* _Exercise description_
Restate all data exactly. No images.

::: Records for the task

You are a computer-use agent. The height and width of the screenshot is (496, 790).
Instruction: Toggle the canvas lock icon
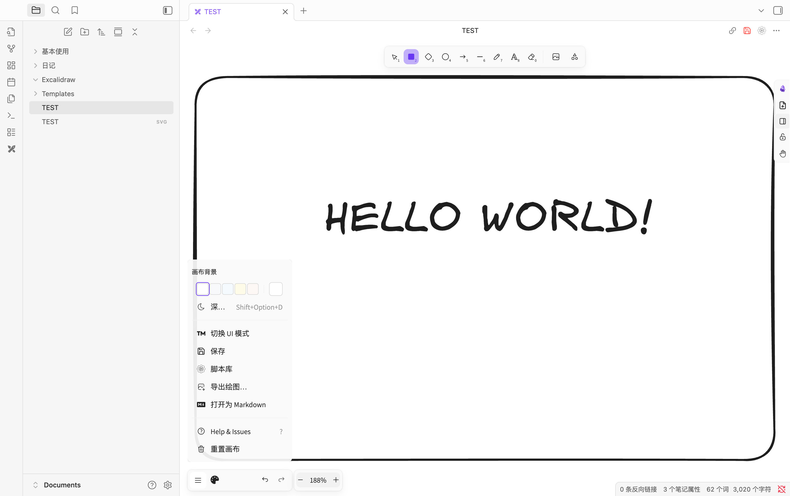783,137
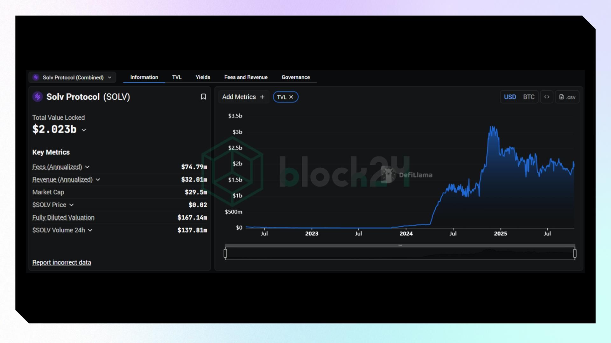
Task: Expand the Total Value Locked breakdown chevron
Action: pos(84,130)
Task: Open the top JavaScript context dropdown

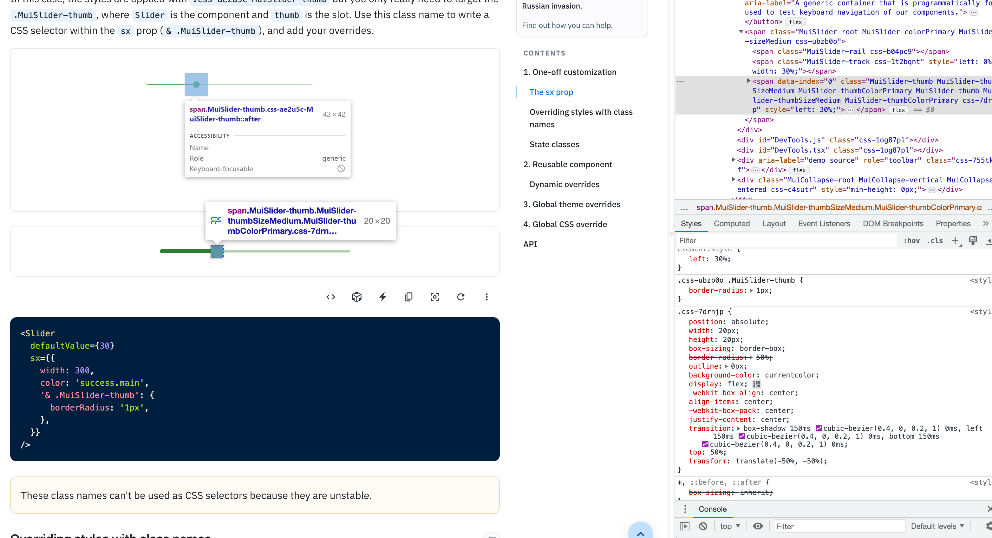Action: click(730, 526)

::::::

* _Response area_
You are a computer-use agent. The height and width of the screenshot is (496, 790).
Instruction: Toggle the canvas lock icon
783,137
Task: Expand the Total Value Locked breakdown chevron
Action: pos(84,130)
Task: Open the top JavaScript context dropdown

Action: click(730, 526)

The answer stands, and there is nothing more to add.